Kurumi Nara eased past Tamira Paszek of Austria 6-2, 6-2 on Monday in the first round of the Japan Women’s Open.

Nara, ranked 81st in the world, had lost twice to her 105-ranked opponent this year but leveled their career head-to-head at 2-2 with a promising performance, breaking all but one of the Austrian’s eight service games to secure the win in just over an hour at Ariake Tennis Forest Park.

“I’ve been losing to her after missing opportunities on her defensive slice shots, so I made sure I moved to the net to get points from those,” said Nara, who was runner-up in the doubles here last year alongside Misaki Doi.

Nara knows she has things to work on after her second-round loss at the U.S. Open earlier this month, but is looking to enjoy two tournaments held in her homeland, with the Pan Pacific Open to follow next week.

“I had issues with both my serve and return in the U.S. Open, and have been thinking how I can extend rallies,” she said. “But there was no pressure playing at home, my team is bigger here and provides me even greater support. I’ll give my best each day to make this a good tournament.”

Nao Hibino, 76th on the WTA world list, went out 6-2, 6-4 against American Alison Riske.

Hibino recovered a service break to tie the first set 2-2 but was overpowered in the next four games to lose the opener. The 61st-ranked Riske, who had five aces to none from Hibino, made the most of the first-game break in the second set to claim the pair’s first encounter.

“She started the game better than I was expecting. I had confidence with my returns but it was almost like she was hitting two first serves and I couldn’t show my strength,” said Hibino, who had a first-serve success rate of just 57 percent compared to Riske’s 74.

“Her returns were good too so I had the pressure to serve better and that led to mistakes. I should have kept calm but instead I tried to match her power.”

Wildcard Eri Hozumi pressed Chinese sixth-seed Zhang Shuai but fell short in a 7-6 (7-4), 1-6, 6-3 defeat.

In their first meeting, the 197th-ranked Hozumi matched Zhang’s ground strokes with her strong forehand and broke in the fifth and seventh game to lead 5-2 in the first set. But Zhang, 49th on the WTA world list, fought back with two breaks to take the set to a tiebreak, which she won 7-4.

Hozumi kept testing her higher-ranked opponent with deep ground strokes and cruised to take the second set 6-1.

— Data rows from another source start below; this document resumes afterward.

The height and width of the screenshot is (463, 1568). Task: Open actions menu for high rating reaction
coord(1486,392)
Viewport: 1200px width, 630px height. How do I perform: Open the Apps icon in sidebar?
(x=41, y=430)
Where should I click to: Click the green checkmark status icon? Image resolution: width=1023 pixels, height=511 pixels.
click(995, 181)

The Japanese opened the final set well but seemed to tire as backhand errors crept into her game. She eventually dropped the set 6-3 to lose the match in three.

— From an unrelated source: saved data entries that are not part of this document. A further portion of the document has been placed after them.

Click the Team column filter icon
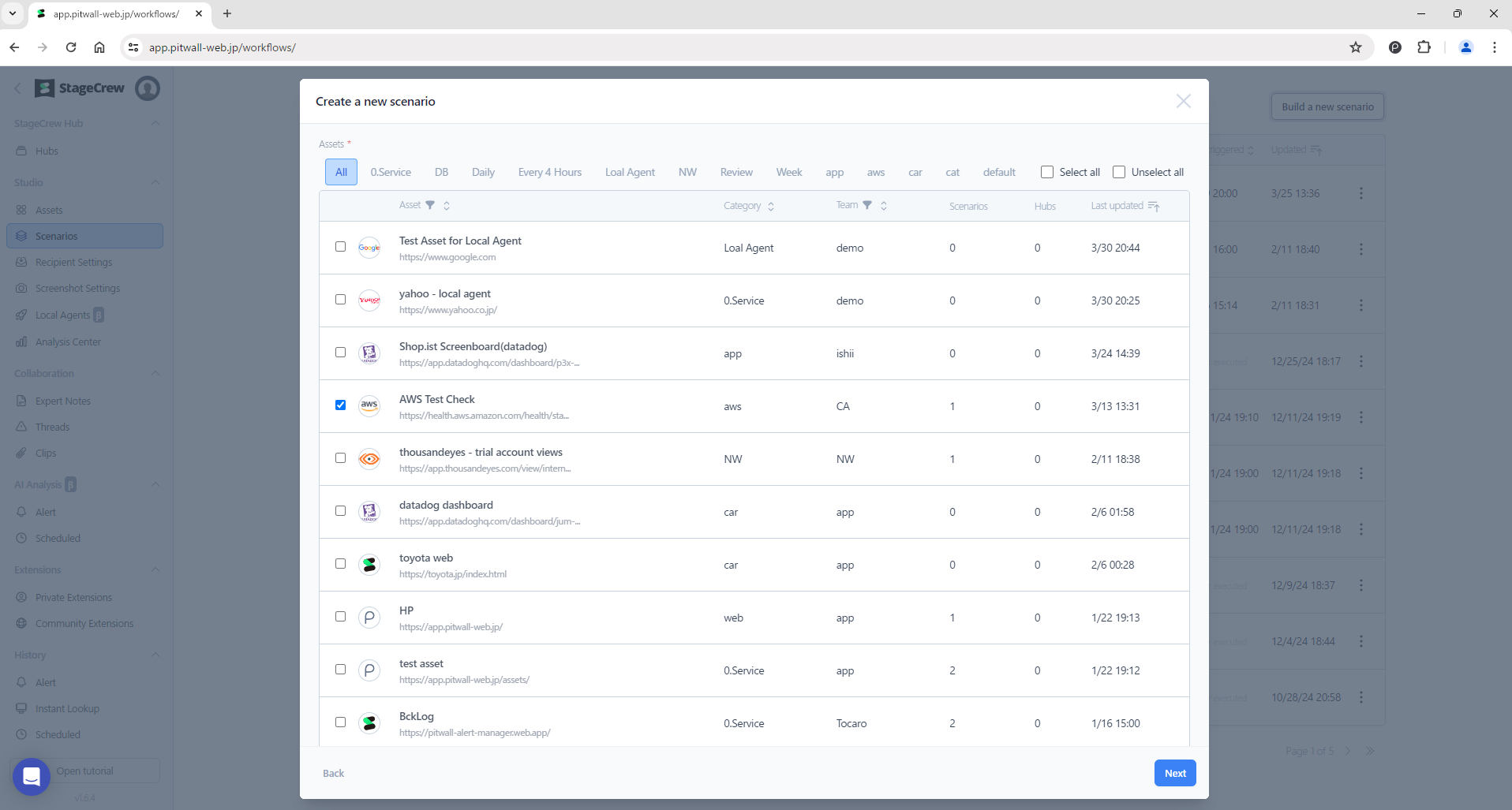1512x810 pixels. click(x=867, y=205)
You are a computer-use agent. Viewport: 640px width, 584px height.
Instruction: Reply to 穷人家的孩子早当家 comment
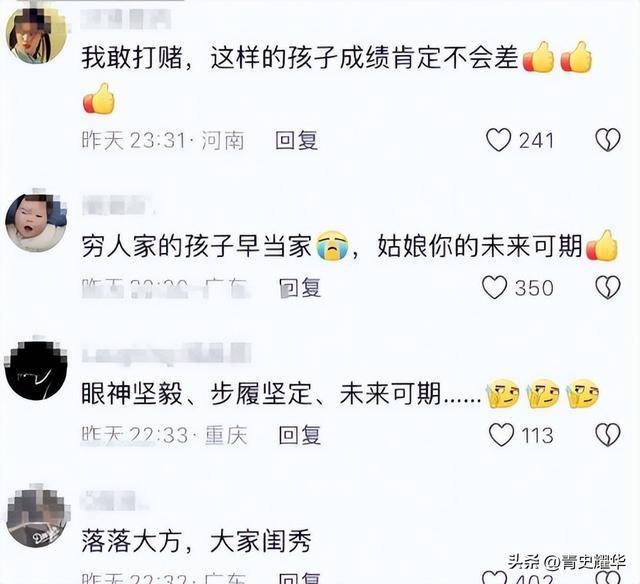pos(300,287)
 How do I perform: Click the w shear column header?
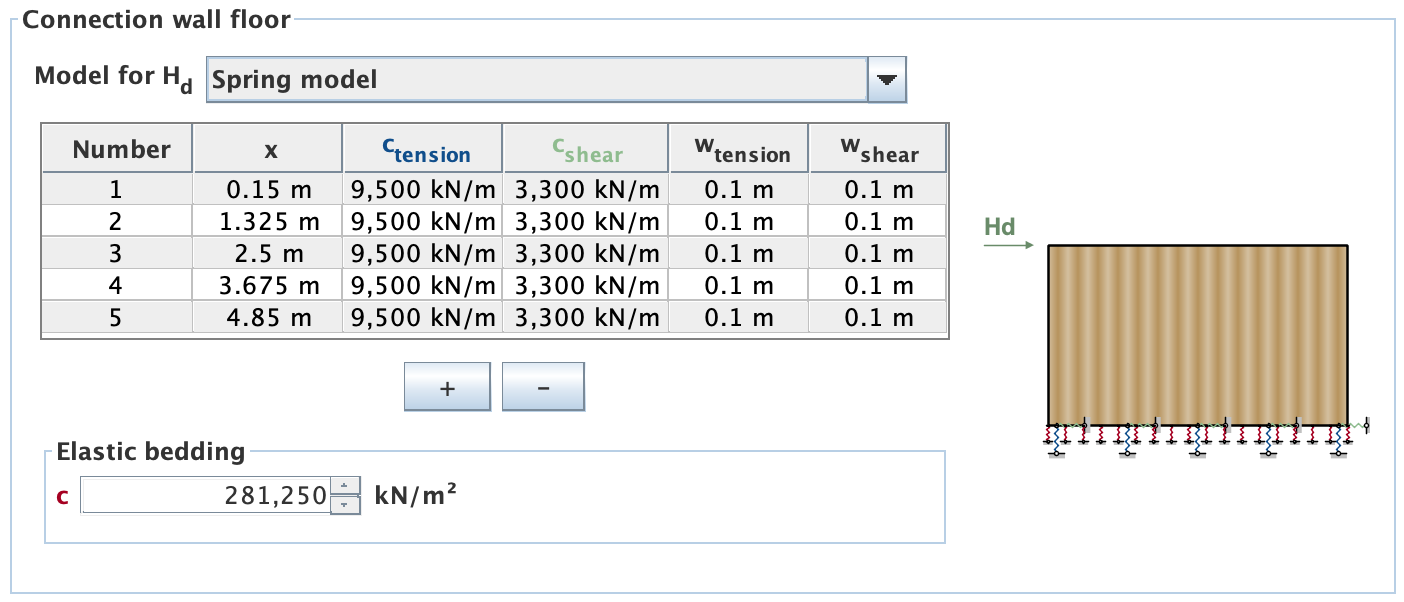pyautogui.click(x=878, y=149)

“I was facing a top-50 opponent today and didn’t know what to expect, but felt I could match her once I saw my play was on the same level as hers,” said Hozumi.

“I was 2-0 up in the final set but my energy level dropped in the next game, and I couldn’t bring it back up again. Stamina is one big issue I have to work on.”

In other matches, Louisa Chirico of the United States edged eight seed, Kateryna Bondarenko of Ukraine, 6-4, 7-5, while another seed fell when Slovakia’s Jana Cepelova won 6-1, 6-4 against American Madison Brengle.